O Ministério Público do Estado do Pará, por meio da Promotoria de Justiça Agrária da 1ª Região (Castanhal), realizou, no dia 3 de agosto, roda de conversa sobre Consulta e Consentimento de Povos e Comunidades Tradicionais. A atividade, realizada no auditório da Promotoria de Justiça de Castanhal, reuniu representantes de instituições públicas, organizações da sociedade civil e lideranças de comunidades para debater mecanismos de garantia de direitos e fortalecimento da participação social nos processos de tomada de decisão que impactam os territórios tradicionais.
A abertura do evento contou com a participação da promotora de Justiça Agrária de Castanhal Ione Nakamura; do pesquisador Dr.

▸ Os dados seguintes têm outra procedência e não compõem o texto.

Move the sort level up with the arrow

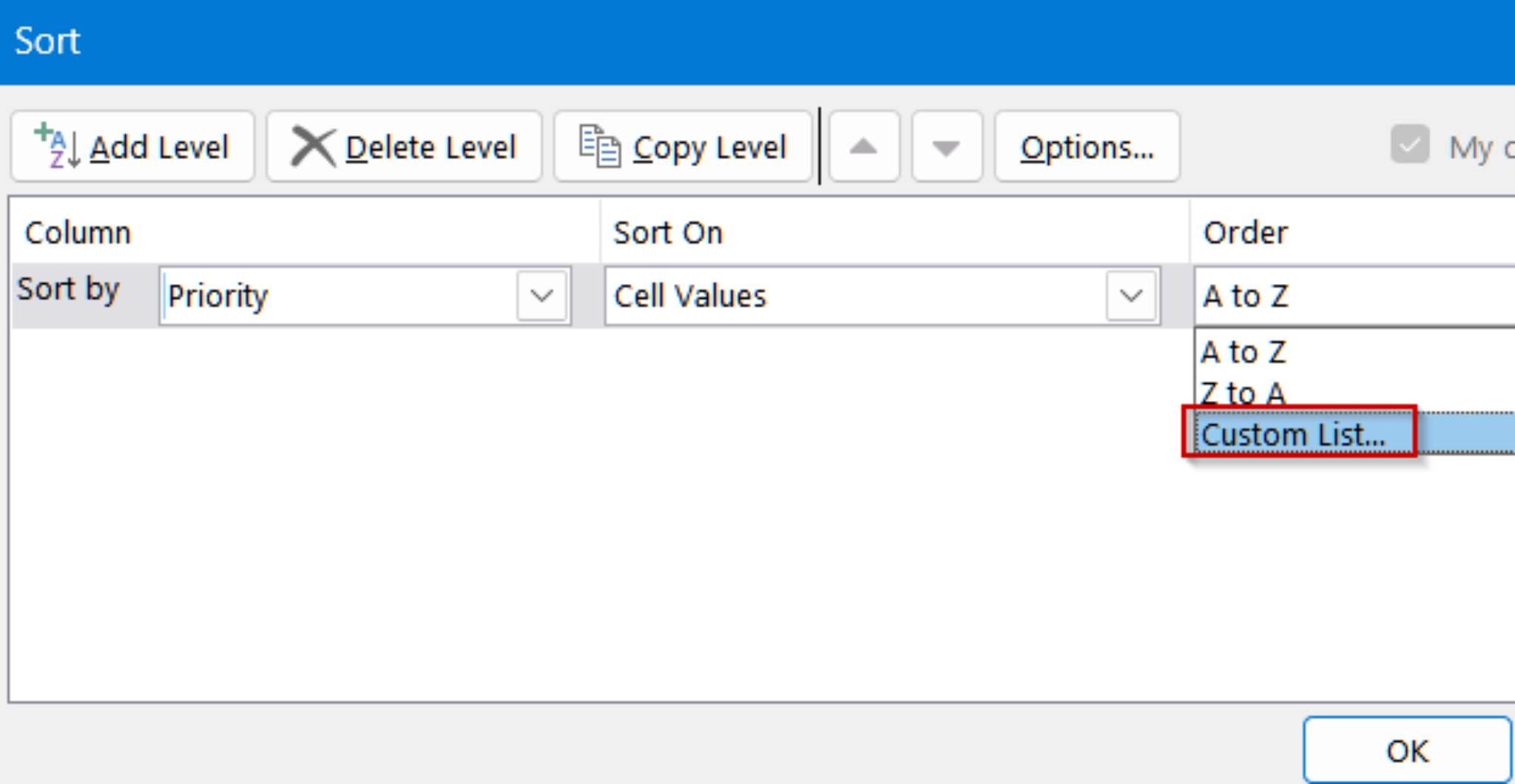(864, 146)
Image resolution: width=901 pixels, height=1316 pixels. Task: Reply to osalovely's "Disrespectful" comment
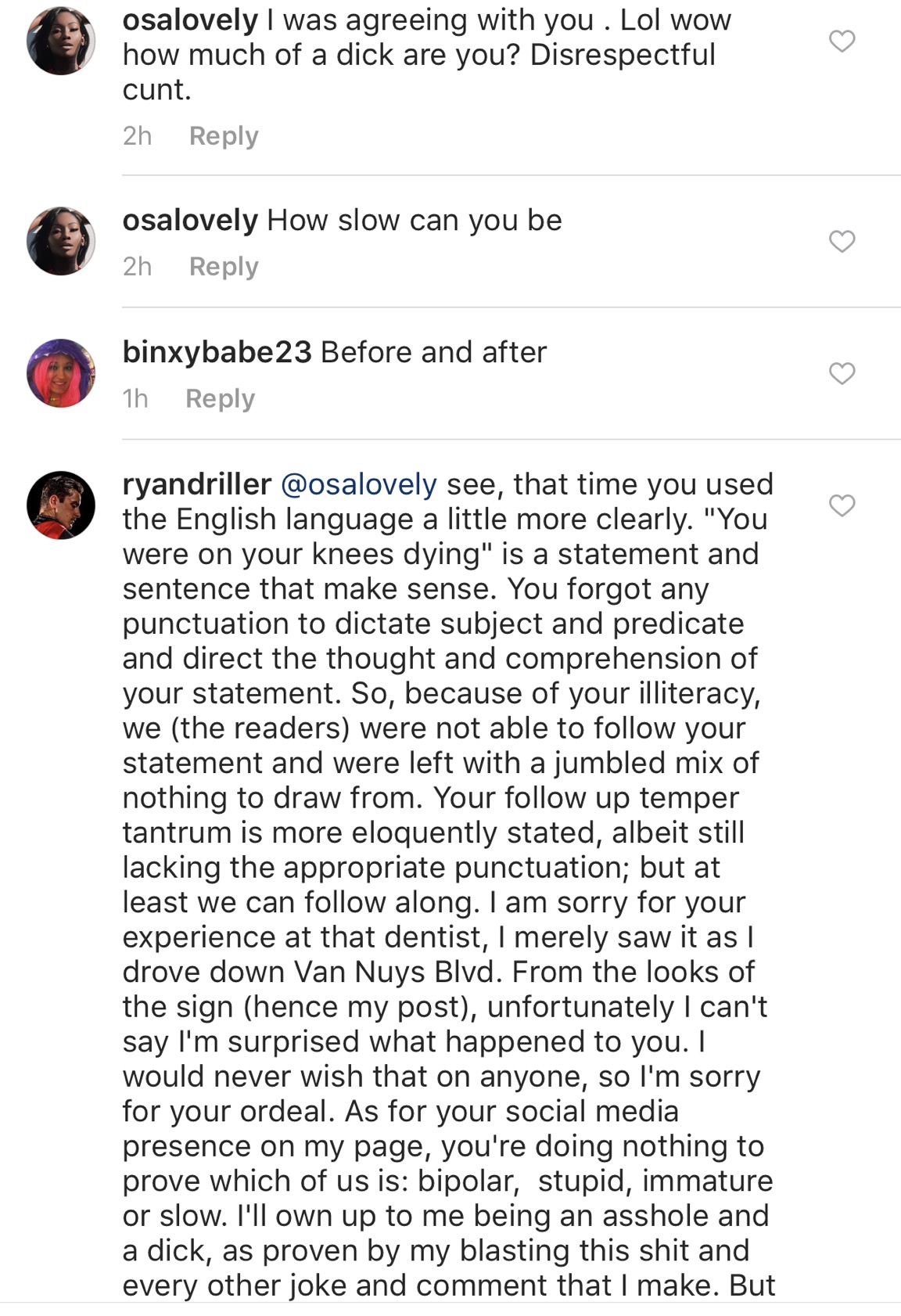tap(224, 136)
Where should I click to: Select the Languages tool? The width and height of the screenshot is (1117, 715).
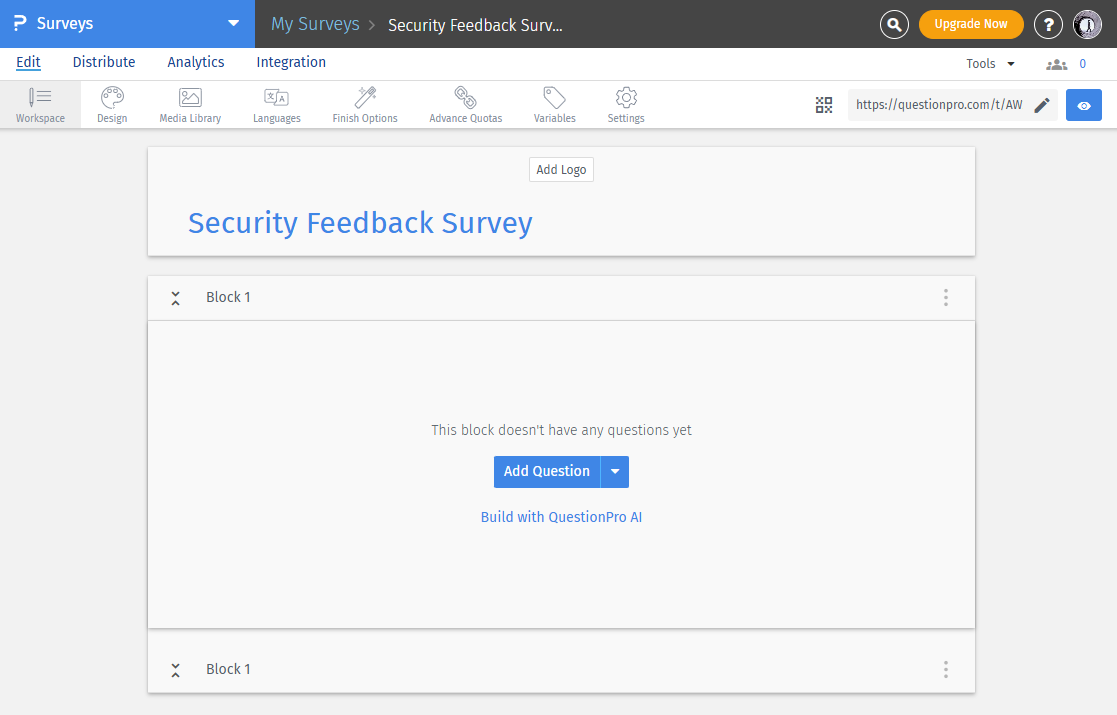(276, 104)
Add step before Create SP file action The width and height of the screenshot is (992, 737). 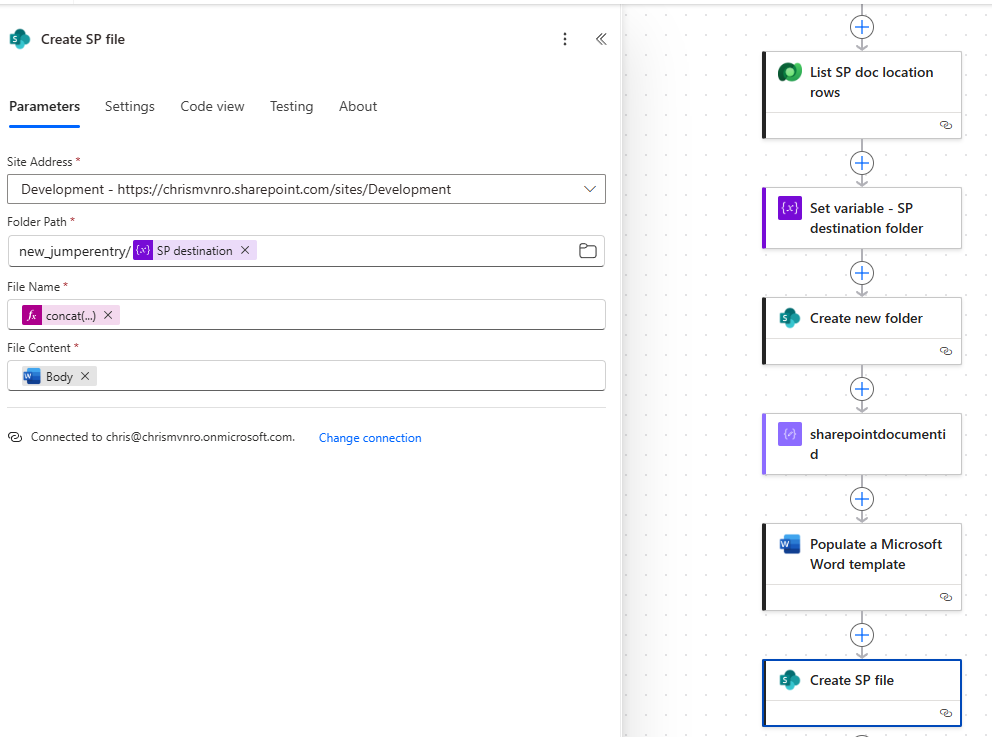(x=862, y=634)
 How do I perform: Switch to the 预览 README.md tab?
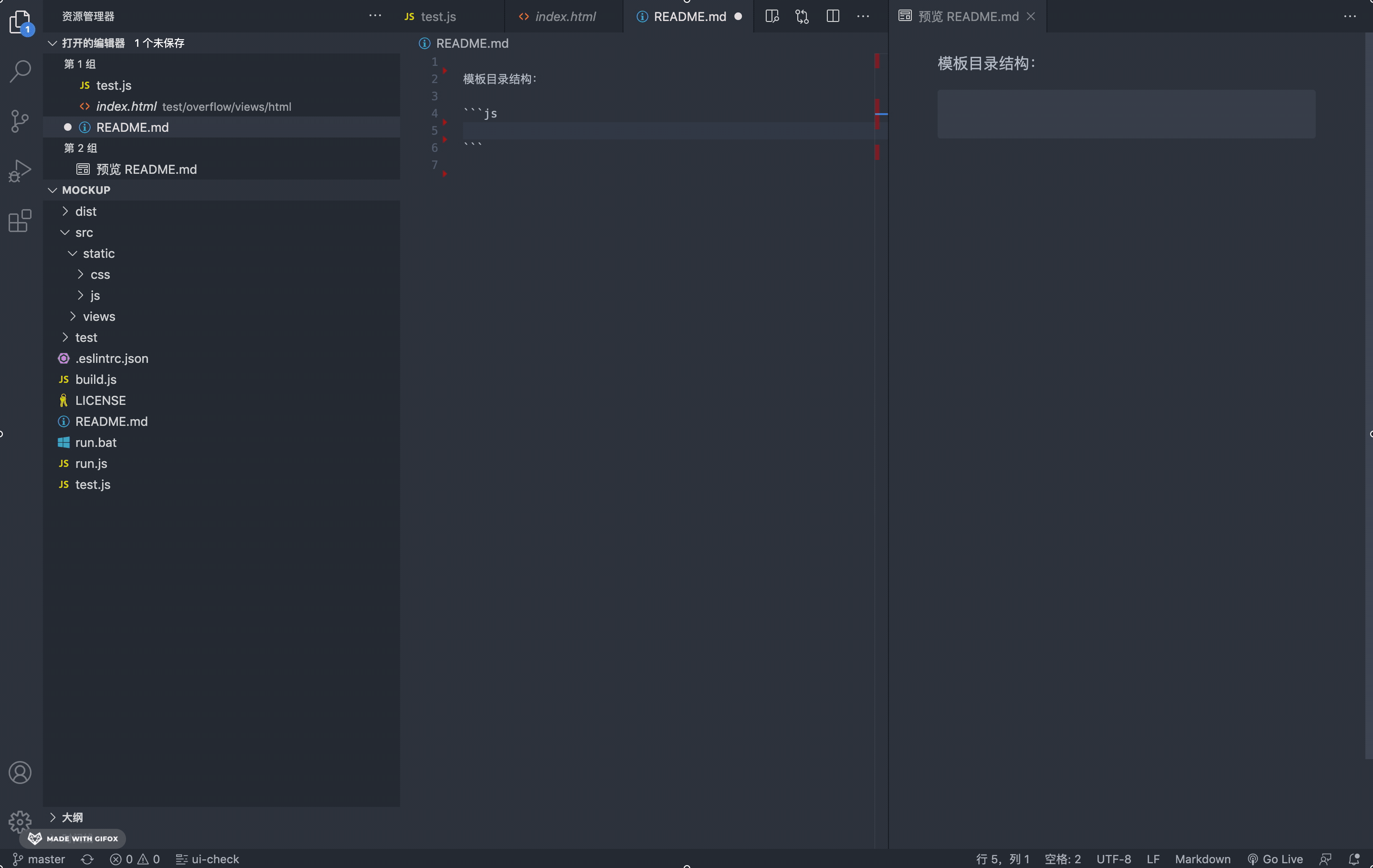pos(966,16)
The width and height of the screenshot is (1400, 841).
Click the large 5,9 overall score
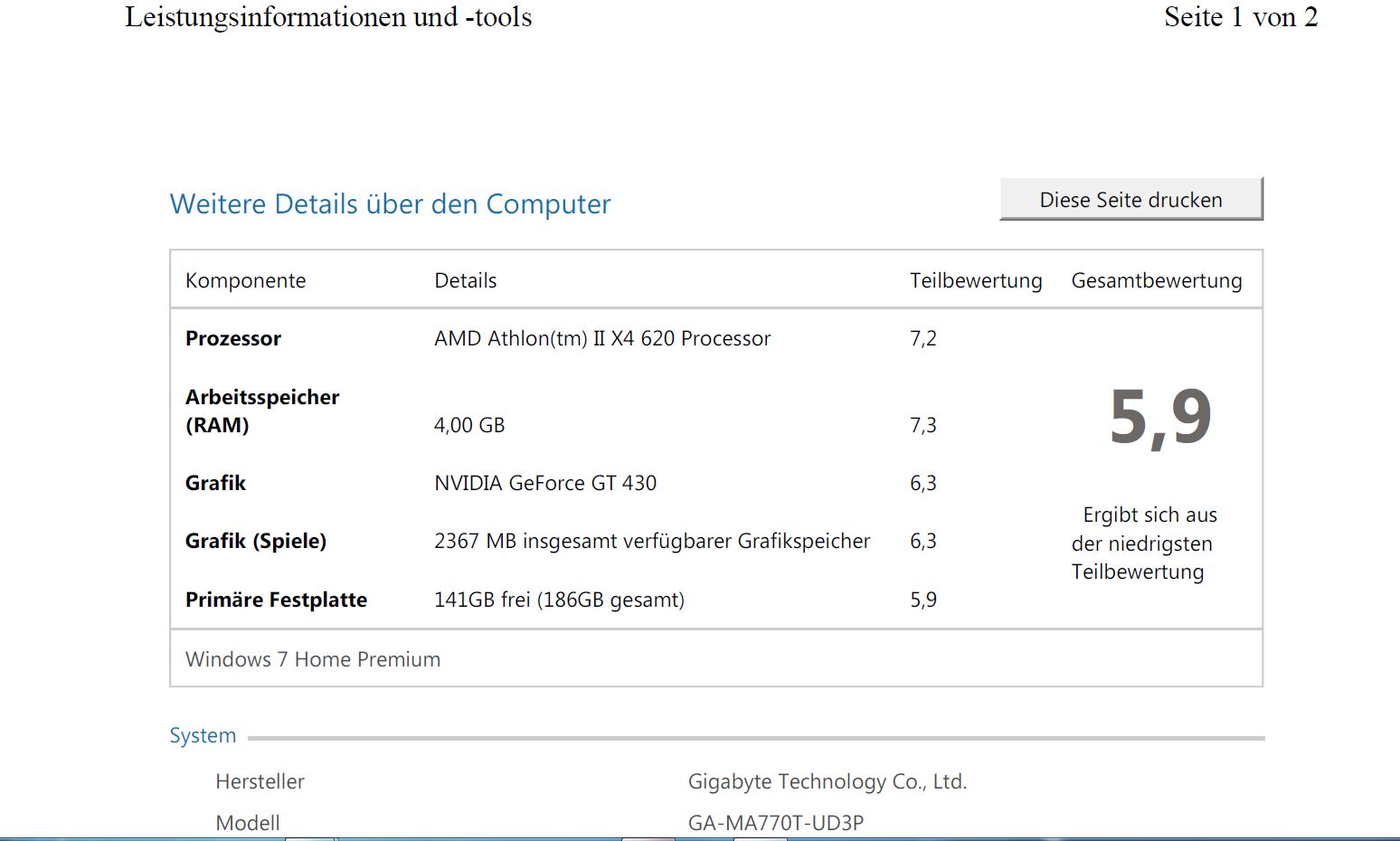pos(1159,418)
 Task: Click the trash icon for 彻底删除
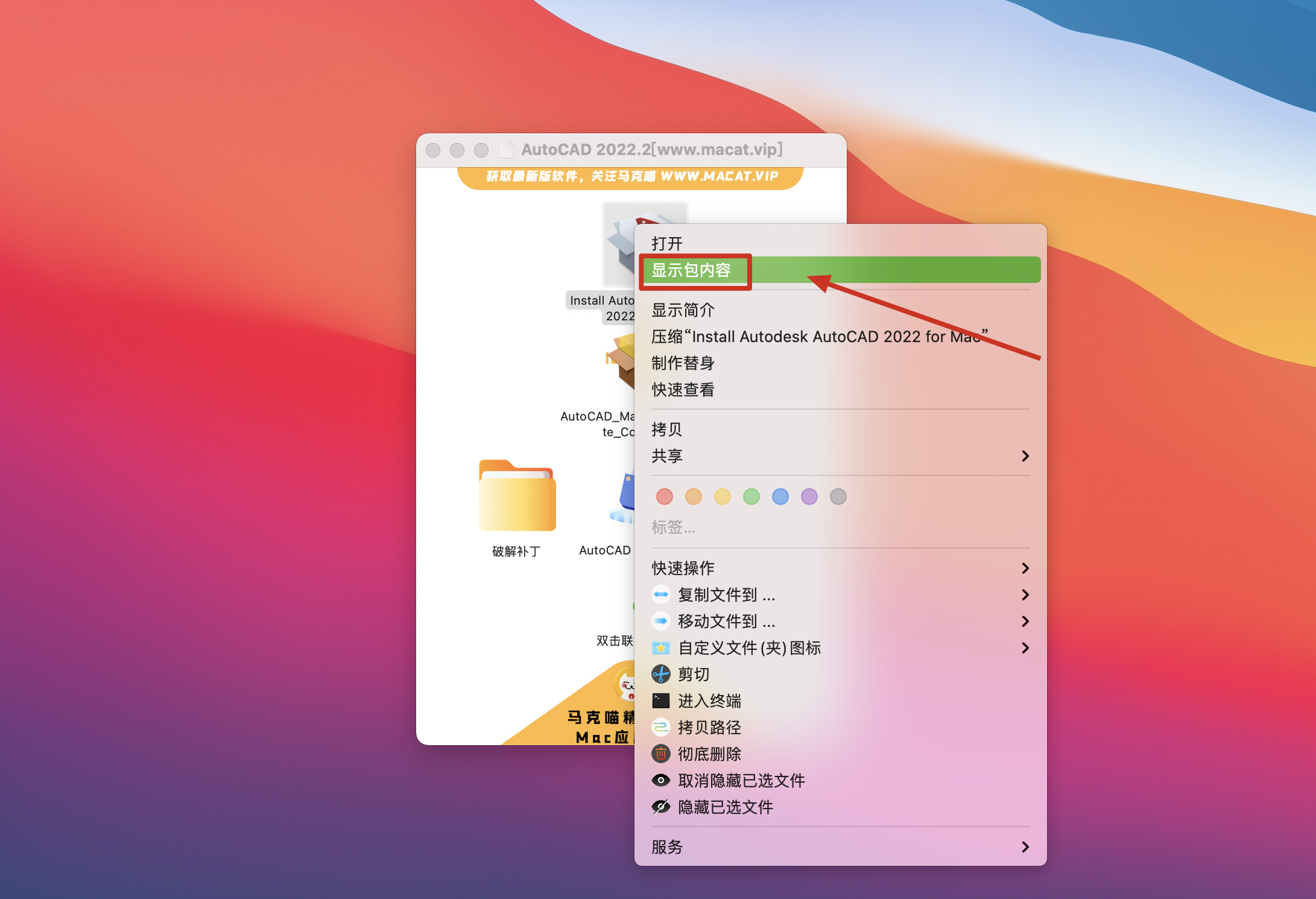661,754
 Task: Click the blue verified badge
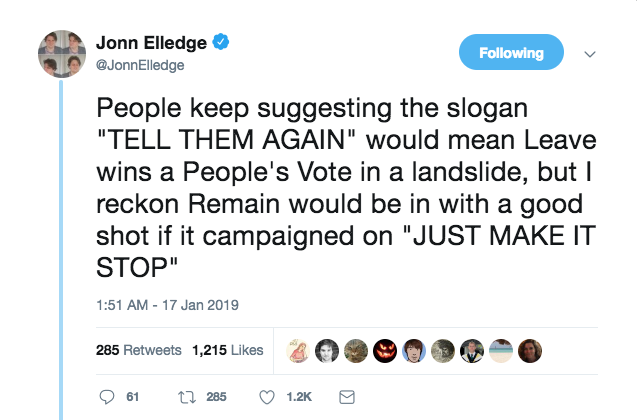pyautogui.click(x=224, y=42)
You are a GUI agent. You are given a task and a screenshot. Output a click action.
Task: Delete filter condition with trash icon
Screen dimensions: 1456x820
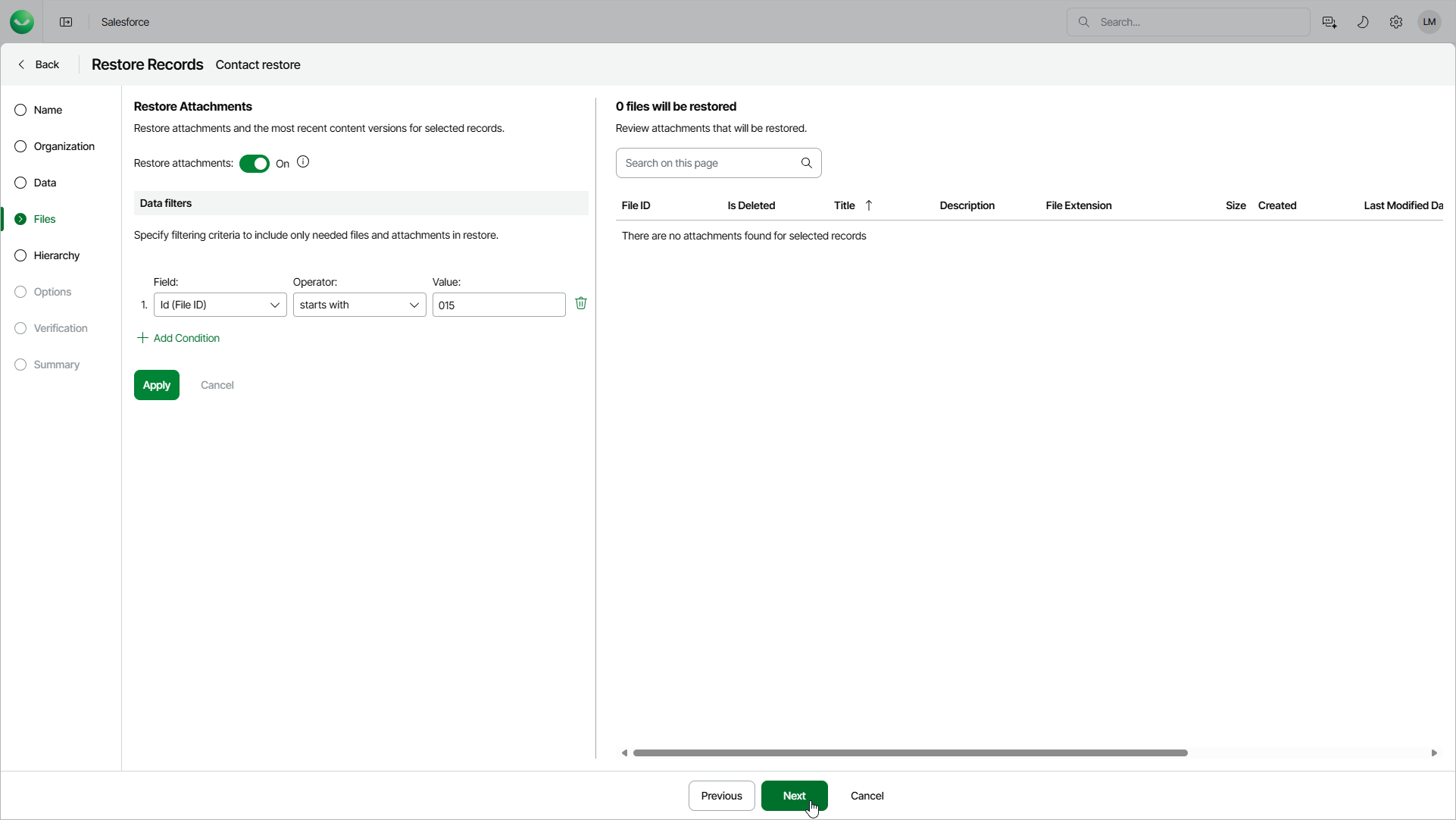click(581, 304)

Johny Giffoni; do presidente do Conselho Municipal de Igualdade Racial de Castanhal, Denilson Ferreira; do coordenador do Programa Global Territórios pela Vida da Cáritas Brasileira Regional Norte 2, Juscelio Pantoja; e do representante da MALUNGU, Aurélio Borges; além de lideranças de comunidades tradicionais da região.
Durante as manifestações iniciais, os participantes destacaram a importância dos protocolos de consulta como instrumentos de proteção dos territórios e de fortalecimento da autonomia das comunidades quilombolas e demais povos tradicionais.
Ao longo do encontro, o pesquisador Dr. Johny Giffoni apresentou fala técnica-acadêmica a respeito do direito fundamental à consulta e ao consentimento, abordando as 23 normas internacionais que subsidiam o direito à diversidade, cultura e território. O estudioso também tratou dos instrumentos de participação social e da necessidade de construção de regras claras para assegurar segurança jurídica e respeito aos direitos coletivos.
Também foram debatidos desafios enfrentados pelas comunidades para dialogar com o poder executivo e legislativo para garantir o direito de consulta e consentimento, bem como a importância da elaboração de planos e diagnósticos capazes de subsidiar a formulação e o acesso às políticas públicas.
Durante os debates, representantes das comunidades e das instituições participantes enfatizaram a necessidade de ampliar processos de capacitação, fortalecer conselhos de direitos e de igualdade racial, construir indicadores e criar mecanismos administrativos adequados para garantir consultas efetivas às populações tradicionais. Igualmente, foram abordadas iniciativas voltadas ao fortalecimento dos territórios quilombolas e à ampliação da participação comunitária.
Ao encerrar a atividade, a promotora de Justiça Agrária Ione Nakamura ressaltou a importância do diálogo permanente entre instituições públicas, movimentos sociais, comunidades, organizações da sociedade civil e demais atores envolvidos na defesa dos direitos territoriais. A representante do Ministério Público reafirmou o compromisso institucional de apoiar a construção de alternativas voltadas ao reconhecimento e à efetivação dos direitos das comunidades quilombolas, destacando que novas iniciativas e espaços de diálogo poderão ser realizados oportunamente.